Copy exactly the lines of the material below that run from the one containing "445x504 pixels." through the one containing "Click the 'or". Copy no other lines.

§ **Material for the task**
---

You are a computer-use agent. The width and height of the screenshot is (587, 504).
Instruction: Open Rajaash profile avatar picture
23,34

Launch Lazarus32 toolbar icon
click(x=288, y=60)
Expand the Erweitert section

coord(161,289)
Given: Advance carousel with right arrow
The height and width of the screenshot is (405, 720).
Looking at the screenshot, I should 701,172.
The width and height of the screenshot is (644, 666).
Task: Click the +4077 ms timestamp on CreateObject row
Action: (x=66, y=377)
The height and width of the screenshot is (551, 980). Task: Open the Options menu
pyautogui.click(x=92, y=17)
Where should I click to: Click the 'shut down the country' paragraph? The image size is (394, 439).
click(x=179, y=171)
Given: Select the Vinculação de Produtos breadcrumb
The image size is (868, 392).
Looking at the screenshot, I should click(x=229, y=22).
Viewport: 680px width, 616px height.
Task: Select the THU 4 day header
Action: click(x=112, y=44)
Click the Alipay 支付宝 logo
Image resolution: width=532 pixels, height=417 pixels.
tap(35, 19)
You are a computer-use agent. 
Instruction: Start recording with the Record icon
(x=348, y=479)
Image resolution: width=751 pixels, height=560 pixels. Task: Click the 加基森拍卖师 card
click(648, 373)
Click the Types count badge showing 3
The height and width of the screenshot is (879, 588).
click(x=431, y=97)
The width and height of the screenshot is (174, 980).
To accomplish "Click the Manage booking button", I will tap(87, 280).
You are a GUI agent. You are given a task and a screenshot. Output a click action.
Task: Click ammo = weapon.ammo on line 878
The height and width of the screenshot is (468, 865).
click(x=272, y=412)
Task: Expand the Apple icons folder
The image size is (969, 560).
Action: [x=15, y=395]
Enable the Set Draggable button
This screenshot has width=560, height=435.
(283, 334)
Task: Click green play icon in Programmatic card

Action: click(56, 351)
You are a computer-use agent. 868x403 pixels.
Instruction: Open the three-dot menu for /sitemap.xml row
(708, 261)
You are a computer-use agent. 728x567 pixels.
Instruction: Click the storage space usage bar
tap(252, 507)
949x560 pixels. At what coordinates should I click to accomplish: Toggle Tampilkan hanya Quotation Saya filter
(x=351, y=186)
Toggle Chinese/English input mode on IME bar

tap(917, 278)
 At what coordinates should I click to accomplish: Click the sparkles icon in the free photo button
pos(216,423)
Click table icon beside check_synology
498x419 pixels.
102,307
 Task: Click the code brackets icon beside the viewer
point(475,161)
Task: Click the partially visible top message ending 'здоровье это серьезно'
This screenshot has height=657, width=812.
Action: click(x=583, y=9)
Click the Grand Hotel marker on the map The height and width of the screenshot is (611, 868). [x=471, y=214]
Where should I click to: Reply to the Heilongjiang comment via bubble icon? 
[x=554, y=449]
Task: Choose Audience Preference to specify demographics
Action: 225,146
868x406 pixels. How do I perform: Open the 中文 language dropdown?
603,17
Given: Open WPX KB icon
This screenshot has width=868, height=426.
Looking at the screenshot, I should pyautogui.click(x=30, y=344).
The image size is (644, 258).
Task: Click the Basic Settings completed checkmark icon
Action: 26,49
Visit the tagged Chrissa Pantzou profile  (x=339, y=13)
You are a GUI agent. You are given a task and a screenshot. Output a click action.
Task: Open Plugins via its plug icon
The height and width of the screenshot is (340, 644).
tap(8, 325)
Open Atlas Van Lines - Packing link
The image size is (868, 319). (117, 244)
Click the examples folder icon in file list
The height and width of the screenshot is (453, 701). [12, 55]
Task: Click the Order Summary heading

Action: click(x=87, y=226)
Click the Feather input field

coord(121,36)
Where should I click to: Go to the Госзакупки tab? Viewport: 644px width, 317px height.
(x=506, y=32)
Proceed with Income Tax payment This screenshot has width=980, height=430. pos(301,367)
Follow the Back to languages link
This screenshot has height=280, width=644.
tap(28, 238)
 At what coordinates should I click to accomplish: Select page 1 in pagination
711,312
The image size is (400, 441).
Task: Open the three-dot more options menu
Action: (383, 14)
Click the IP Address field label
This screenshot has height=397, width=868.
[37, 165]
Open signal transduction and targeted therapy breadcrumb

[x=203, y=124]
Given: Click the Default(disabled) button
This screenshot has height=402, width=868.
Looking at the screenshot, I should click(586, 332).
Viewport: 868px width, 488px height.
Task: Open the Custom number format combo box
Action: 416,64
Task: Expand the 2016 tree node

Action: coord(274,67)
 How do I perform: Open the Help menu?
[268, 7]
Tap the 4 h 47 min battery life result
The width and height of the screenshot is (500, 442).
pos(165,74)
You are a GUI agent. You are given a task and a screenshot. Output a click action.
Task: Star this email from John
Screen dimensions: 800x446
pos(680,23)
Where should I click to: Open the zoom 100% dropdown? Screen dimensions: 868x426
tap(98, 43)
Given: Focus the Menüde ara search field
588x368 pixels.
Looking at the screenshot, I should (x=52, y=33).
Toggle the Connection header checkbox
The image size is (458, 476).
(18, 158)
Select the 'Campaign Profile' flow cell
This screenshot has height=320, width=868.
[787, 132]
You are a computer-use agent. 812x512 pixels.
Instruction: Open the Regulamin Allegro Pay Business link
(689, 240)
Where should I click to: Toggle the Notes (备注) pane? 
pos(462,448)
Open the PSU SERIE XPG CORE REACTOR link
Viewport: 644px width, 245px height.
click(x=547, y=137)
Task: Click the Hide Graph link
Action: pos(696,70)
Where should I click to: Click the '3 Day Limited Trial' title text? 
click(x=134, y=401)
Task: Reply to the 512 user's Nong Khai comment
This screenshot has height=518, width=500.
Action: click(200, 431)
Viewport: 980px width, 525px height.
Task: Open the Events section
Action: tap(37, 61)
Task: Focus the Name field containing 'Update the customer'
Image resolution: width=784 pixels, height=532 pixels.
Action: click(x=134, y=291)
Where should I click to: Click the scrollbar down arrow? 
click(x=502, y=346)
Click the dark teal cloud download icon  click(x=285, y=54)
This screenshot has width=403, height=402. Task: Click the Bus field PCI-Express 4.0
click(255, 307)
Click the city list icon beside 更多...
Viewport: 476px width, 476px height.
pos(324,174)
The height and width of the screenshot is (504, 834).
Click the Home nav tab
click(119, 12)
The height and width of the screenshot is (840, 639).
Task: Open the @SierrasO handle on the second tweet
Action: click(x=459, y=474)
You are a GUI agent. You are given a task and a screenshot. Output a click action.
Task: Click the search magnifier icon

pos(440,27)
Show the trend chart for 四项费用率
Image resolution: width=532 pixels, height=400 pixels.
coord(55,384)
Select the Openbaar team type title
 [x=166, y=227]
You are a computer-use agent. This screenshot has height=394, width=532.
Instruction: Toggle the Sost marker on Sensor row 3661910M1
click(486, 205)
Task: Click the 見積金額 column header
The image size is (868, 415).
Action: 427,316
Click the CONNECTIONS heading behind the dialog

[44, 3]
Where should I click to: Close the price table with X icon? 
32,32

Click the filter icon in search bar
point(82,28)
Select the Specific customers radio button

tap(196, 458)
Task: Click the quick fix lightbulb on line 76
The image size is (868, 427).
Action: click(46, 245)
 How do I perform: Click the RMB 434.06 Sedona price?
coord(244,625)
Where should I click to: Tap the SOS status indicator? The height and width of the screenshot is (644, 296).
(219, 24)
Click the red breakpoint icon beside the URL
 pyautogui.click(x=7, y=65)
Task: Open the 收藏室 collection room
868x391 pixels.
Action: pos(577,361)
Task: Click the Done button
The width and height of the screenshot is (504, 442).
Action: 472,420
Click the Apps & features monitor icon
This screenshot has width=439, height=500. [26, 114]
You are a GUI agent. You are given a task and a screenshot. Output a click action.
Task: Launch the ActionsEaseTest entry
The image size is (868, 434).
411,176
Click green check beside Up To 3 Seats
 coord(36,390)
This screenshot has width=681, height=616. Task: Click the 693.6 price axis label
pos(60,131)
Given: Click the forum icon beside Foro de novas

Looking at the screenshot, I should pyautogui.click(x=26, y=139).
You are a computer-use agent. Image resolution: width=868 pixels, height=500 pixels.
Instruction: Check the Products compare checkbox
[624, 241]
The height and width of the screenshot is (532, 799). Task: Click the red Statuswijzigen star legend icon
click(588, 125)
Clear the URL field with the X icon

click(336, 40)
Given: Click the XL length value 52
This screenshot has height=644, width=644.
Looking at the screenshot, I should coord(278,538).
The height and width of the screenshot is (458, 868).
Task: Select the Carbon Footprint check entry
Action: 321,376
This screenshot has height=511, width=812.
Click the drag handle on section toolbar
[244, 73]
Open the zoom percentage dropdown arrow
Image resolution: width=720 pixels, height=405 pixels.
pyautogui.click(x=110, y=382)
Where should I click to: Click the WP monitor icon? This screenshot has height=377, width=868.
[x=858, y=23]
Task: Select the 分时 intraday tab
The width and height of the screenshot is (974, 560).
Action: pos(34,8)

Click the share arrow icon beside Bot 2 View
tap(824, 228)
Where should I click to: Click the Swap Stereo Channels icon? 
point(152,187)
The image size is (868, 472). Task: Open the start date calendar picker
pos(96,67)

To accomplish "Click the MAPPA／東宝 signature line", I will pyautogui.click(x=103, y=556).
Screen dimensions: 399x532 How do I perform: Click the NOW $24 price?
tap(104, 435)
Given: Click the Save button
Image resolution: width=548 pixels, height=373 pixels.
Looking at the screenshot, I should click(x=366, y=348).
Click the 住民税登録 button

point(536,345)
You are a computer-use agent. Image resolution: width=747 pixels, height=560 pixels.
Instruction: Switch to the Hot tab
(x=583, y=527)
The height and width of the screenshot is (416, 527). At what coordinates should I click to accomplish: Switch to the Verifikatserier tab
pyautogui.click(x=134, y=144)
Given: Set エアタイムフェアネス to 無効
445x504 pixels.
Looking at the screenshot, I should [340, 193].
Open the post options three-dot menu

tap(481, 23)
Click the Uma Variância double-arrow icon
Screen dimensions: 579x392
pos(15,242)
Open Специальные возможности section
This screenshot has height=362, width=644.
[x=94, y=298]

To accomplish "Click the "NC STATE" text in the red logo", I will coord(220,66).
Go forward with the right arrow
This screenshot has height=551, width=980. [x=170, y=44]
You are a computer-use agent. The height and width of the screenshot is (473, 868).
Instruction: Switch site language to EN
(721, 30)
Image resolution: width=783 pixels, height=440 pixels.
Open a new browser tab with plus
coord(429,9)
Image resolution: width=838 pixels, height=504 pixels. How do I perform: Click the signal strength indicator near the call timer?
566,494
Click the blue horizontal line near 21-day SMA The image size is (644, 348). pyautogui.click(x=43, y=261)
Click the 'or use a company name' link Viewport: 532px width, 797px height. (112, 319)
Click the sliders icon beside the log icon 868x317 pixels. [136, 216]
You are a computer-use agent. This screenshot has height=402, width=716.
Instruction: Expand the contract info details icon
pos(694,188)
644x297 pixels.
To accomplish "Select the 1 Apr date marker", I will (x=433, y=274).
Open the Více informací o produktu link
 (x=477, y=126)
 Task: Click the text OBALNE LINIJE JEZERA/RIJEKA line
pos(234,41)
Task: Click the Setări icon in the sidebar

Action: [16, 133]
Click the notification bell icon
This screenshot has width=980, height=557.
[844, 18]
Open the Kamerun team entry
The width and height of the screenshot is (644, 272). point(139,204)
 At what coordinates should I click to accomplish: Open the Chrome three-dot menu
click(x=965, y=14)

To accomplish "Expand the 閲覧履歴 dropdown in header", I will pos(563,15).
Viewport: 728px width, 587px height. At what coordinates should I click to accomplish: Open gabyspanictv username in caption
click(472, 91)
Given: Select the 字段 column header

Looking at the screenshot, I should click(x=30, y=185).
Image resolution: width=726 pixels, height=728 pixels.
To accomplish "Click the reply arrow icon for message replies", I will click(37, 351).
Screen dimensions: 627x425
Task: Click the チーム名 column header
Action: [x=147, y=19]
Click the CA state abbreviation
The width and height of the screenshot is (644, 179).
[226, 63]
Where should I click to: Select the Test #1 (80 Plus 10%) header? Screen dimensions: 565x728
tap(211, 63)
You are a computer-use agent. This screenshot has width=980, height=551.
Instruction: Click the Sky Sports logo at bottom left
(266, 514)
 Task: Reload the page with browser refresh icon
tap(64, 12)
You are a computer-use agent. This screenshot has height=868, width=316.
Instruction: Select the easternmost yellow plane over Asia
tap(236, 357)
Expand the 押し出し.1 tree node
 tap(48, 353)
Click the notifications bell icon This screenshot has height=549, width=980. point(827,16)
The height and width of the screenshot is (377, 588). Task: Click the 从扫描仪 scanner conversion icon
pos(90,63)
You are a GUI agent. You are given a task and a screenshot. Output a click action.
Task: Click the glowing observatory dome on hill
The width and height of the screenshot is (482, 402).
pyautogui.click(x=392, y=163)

---

§ **Result for this task**
445x504 pixels.
Looking at the screenshot, I should [340, 193].
Open the post options three-dot menu

tap(481, 23)
Click the Uma Variância double-arrow icon
Screen dimensions: 579x392
pos(15,242)
Open Специальные возможности section
This screenshot has height=362, width=644.
[x=94, y=298]

To accomplish "Click the "NC STATE" text in the red logo", I will coord(220,66).
Go forward with the right arrow
This screenshot has height=551, width=980. [x=170, y=44]
You are a computer-use agent. The height and width of the screenshot is (473, 868).
Instruction: Switch site language to EN
(721, 30)
Image resolution: width=783 pixels, height=440 pixels.
Open a new browser tab with plus
coord(429,9)
Image resolution: width=838 pixels, height=504 pixels. How do I perform: Click the signal strength indicator near the call timer?
566,494
Click the blue horizontal line near 21-day SMA The image size is (644, 348). pyautogui.click(x=43, y=261)
Click the 'or use a company name' link Viewport: 532px width, 797px height. (112, 319)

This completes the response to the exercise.